■ **Exercise prompt**: Your task is to copy the stretch of lines in the records below that begins with the line containing "Task: Tap the back" and ends with the line containing "Click the floppy disk save icon", exactly as written, with nothing added.

■ **Records to process**:
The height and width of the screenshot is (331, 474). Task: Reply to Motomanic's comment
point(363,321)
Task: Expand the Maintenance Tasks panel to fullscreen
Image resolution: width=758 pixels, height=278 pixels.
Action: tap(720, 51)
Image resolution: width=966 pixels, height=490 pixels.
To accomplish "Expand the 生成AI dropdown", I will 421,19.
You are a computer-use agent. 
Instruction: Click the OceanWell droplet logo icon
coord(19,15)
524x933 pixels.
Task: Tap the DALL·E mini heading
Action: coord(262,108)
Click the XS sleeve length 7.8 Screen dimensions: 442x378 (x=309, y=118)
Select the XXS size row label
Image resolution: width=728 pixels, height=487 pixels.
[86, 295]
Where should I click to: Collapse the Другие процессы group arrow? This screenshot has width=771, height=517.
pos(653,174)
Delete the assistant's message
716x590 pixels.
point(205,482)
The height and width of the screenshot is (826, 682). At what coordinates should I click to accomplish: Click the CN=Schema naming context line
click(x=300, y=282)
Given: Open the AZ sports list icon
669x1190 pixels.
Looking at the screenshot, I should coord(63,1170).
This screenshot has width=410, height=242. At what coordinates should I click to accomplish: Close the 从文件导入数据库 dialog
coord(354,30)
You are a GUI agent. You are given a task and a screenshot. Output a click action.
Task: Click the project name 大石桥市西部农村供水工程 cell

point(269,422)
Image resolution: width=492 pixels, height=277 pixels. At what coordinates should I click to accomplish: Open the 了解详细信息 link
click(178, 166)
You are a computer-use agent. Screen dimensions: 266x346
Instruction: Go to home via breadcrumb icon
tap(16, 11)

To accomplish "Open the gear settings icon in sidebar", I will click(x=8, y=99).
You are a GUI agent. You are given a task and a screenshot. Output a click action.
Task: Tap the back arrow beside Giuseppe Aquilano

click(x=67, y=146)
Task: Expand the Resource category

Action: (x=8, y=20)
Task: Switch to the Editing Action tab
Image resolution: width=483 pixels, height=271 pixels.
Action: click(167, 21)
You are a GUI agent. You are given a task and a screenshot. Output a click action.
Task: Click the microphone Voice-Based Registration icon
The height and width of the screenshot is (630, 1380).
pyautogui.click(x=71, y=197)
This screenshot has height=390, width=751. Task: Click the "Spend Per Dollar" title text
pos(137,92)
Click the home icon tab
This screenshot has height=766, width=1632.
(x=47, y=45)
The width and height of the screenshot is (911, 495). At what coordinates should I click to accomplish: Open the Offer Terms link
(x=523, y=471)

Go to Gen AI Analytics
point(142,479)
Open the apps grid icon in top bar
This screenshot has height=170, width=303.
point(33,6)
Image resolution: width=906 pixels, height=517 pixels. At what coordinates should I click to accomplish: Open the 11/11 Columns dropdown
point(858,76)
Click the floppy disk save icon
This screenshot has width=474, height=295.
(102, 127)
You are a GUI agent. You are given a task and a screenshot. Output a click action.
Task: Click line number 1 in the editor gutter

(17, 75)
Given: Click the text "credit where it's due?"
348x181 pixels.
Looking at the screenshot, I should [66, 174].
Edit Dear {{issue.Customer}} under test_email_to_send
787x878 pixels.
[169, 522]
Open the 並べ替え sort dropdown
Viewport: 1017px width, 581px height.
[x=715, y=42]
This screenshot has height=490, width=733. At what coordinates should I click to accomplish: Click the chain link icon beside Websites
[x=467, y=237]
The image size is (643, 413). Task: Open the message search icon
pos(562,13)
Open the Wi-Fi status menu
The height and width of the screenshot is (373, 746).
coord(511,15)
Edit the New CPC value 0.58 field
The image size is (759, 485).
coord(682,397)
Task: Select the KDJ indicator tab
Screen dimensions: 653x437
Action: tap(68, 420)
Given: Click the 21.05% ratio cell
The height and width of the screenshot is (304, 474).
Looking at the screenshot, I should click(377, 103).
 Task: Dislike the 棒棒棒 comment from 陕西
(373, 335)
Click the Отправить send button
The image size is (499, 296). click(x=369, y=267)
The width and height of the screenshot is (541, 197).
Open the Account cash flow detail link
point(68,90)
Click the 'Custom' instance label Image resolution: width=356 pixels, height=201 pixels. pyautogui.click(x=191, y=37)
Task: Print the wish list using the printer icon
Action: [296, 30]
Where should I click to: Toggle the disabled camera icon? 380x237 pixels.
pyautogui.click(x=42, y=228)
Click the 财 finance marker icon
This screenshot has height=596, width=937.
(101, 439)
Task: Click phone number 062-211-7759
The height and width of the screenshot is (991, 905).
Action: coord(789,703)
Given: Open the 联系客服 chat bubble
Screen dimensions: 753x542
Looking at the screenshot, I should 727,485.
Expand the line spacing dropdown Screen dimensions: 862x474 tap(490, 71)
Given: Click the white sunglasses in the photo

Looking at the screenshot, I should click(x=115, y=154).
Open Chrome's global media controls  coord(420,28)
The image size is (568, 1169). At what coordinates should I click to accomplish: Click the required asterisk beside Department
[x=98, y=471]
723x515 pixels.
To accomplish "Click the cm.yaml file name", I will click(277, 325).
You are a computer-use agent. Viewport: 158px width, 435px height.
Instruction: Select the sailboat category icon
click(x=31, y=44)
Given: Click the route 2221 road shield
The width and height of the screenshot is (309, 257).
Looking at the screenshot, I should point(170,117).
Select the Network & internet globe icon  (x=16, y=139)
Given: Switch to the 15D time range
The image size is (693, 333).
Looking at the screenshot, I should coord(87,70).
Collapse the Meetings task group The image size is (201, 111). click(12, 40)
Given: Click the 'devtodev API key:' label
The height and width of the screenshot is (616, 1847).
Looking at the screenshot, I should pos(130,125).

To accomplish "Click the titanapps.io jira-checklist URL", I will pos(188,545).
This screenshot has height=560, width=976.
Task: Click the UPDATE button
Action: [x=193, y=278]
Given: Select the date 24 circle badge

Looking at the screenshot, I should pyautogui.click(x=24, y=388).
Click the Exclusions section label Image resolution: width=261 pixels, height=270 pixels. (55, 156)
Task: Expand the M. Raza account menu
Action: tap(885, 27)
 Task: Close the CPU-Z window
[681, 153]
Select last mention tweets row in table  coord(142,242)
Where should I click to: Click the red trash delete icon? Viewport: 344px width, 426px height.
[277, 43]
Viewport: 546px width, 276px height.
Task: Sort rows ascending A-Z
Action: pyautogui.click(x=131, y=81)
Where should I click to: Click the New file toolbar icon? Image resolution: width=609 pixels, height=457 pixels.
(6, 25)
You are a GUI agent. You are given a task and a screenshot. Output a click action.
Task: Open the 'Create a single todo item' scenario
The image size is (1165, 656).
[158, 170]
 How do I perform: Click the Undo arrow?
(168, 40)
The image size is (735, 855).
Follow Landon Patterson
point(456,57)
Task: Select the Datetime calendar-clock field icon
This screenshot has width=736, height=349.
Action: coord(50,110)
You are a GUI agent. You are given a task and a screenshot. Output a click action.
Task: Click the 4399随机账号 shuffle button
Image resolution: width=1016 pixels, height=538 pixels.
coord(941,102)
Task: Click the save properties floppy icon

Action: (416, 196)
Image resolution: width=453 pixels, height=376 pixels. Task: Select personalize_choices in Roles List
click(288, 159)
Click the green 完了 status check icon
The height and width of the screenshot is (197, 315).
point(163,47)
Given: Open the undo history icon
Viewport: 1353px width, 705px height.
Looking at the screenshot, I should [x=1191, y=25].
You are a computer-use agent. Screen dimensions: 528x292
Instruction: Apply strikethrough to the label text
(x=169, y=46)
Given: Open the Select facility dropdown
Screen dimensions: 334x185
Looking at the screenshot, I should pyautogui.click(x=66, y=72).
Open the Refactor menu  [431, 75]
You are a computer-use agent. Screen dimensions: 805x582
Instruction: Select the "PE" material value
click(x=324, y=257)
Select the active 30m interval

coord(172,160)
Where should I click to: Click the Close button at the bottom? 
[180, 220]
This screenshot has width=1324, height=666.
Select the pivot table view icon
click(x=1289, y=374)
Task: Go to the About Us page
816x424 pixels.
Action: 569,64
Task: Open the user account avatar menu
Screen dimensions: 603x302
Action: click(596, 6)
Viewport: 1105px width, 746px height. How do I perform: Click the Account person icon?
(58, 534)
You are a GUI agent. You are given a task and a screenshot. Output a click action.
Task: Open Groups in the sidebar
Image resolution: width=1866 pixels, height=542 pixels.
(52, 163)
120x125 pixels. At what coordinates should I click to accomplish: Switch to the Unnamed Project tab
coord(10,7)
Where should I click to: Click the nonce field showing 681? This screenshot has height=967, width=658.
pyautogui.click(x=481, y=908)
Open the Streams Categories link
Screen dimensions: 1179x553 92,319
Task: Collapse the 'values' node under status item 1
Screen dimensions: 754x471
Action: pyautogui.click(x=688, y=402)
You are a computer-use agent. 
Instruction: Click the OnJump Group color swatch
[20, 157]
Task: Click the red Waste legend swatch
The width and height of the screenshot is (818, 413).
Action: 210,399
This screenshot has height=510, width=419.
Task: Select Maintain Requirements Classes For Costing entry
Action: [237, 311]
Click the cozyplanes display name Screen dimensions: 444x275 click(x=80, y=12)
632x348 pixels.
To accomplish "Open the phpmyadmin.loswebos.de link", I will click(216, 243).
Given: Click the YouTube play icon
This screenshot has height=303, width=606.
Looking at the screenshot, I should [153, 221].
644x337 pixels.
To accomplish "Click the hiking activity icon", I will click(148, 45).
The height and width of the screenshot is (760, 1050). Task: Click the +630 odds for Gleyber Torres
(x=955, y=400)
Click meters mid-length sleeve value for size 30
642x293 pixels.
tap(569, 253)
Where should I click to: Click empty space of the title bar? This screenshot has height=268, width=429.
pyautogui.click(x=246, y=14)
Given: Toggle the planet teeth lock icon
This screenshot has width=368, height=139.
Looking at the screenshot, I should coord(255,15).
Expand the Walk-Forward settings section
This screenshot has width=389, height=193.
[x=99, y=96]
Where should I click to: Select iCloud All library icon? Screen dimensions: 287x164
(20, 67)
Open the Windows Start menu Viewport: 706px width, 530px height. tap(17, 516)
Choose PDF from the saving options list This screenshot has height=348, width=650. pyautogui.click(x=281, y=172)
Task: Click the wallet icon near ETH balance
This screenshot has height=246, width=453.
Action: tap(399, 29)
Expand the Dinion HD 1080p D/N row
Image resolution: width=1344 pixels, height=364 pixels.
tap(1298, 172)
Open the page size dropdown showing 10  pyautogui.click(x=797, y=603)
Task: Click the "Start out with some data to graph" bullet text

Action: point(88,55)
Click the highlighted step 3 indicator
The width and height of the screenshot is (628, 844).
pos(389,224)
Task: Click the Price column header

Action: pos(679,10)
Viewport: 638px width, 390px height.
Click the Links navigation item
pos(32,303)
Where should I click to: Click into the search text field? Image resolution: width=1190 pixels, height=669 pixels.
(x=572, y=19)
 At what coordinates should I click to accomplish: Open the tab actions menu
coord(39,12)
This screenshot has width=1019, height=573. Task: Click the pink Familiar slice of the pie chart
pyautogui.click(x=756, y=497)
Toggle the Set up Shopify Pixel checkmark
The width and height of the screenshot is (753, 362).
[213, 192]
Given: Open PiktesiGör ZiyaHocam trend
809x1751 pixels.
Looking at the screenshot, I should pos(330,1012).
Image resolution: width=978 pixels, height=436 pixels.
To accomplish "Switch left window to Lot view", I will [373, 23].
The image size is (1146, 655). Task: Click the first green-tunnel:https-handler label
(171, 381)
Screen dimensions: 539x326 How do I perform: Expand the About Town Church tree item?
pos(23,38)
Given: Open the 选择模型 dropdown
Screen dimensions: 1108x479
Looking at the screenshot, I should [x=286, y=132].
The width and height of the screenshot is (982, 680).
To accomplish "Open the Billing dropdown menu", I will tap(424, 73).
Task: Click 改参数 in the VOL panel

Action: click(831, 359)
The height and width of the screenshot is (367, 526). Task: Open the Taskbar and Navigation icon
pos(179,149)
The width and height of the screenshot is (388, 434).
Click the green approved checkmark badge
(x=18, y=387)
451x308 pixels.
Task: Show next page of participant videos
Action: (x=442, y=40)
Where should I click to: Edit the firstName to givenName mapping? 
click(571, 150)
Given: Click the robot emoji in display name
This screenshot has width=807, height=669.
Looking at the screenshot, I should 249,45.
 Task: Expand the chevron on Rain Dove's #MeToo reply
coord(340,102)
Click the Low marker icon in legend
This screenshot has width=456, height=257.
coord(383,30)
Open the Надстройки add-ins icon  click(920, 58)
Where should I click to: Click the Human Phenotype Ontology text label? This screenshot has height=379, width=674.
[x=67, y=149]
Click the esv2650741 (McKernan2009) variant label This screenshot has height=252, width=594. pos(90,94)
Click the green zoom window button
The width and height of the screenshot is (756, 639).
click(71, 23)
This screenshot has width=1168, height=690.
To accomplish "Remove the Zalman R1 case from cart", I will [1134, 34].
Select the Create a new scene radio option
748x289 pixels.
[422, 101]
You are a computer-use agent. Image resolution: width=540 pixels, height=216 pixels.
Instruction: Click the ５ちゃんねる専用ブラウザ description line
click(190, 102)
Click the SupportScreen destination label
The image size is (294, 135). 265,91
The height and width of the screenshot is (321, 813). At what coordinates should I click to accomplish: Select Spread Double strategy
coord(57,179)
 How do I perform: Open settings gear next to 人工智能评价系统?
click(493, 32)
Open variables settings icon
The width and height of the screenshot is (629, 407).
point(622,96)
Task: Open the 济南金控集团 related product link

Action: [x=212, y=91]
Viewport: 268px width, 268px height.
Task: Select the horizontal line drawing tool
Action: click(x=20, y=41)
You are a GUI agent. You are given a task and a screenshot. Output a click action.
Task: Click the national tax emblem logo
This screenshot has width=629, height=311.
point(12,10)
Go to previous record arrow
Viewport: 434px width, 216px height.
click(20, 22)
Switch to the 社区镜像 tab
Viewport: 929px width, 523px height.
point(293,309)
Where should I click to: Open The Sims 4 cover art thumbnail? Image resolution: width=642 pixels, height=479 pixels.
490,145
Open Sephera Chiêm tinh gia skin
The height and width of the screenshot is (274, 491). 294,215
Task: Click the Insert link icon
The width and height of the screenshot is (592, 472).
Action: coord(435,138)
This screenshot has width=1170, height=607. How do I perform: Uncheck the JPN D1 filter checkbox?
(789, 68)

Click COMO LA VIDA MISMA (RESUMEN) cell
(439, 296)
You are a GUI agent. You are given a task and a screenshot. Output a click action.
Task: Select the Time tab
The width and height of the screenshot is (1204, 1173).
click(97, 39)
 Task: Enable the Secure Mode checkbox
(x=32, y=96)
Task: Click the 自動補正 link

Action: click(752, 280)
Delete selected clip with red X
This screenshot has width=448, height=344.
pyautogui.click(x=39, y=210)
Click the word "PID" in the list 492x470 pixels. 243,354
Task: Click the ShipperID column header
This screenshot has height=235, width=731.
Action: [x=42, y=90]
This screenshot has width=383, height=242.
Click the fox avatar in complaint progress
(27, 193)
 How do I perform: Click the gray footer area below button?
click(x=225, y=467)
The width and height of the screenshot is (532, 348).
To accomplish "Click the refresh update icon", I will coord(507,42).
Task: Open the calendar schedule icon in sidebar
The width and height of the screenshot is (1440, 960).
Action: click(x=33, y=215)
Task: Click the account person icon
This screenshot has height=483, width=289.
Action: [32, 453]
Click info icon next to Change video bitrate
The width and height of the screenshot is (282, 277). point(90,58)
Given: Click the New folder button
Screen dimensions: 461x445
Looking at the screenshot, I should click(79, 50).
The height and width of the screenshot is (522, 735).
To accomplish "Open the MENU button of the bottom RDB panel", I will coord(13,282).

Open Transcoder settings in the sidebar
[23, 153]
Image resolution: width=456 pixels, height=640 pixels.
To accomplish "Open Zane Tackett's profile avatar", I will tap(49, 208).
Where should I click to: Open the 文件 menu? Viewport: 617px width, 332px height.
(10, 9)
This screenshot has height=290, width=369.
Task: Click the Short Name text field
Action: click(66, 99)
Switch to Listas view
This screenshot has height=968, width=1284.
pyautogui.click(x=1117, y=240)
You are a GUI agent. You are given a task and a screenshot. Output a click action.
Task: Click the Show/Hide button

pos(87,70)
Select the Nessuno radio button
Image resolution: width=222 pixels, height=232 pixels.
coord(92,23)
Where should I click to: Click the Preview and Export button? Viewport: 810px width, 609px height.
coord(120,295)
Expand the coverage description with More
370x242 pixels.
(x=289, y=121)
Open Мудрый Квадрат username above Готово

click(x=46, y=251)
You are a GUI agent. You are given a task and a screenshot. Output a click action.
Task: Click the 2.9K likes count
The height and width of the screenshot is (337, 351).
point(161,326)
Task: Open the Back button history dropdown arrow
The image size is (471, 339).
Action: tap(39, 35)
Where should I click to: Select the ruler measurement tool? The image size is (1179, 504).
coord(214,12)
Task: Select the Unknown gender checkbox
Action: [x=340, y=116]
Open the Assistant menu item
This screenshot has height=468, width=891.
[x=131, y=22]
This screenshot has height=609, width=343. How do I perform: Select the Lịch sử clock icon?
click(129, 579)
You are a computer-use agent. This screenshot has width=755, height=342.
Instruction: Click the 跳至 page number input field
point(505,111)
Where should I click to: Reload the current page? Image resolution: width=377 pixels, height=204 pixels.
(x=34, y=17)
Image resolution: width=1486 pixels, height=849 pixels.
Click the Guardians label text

■ **Response below**:
Task: Tap the back arrow beside Giuseppe Aquilano

click(x=67, y=146)
Task: Expand the Resource category

Action: (x=8, y=20)
Task: Switch to the Editing Action tab
Image resolution: width=483 pixels, height=271 pixels.
Action: click(167, 21)
You are a GUI agent. You are given a task and a screenshot. Output a click action.
Task: Click the microphone Voice-Based Registration icon
The height and width of the screenshot is (630, 1380).
pyautogui.click(x=71, y=197)
This screenshot has height=390, width=751. Task: Click the "Spend Per Dollar" title text
pos(137,92)
Click the home icon tab
This screenshot has height=766, width=1632.
(x=47, y=45)
The width and height of the screenshot is (911, 495). At what coordinates should I click to accomplish: Open the Offer Terms link
(x=523, y=471)

Go to Gen AI Analytics
point(142,479)
Open the apps grid icon in top bar
This screenshot has height=170, width=303.
point(33,6)
Image resolution: width=906 pixels, height=517 pixels. At what coordinates should I click to accomplish: Open the 11/11 Columns dropdown
point(858,76)
Click the floppy disk save icon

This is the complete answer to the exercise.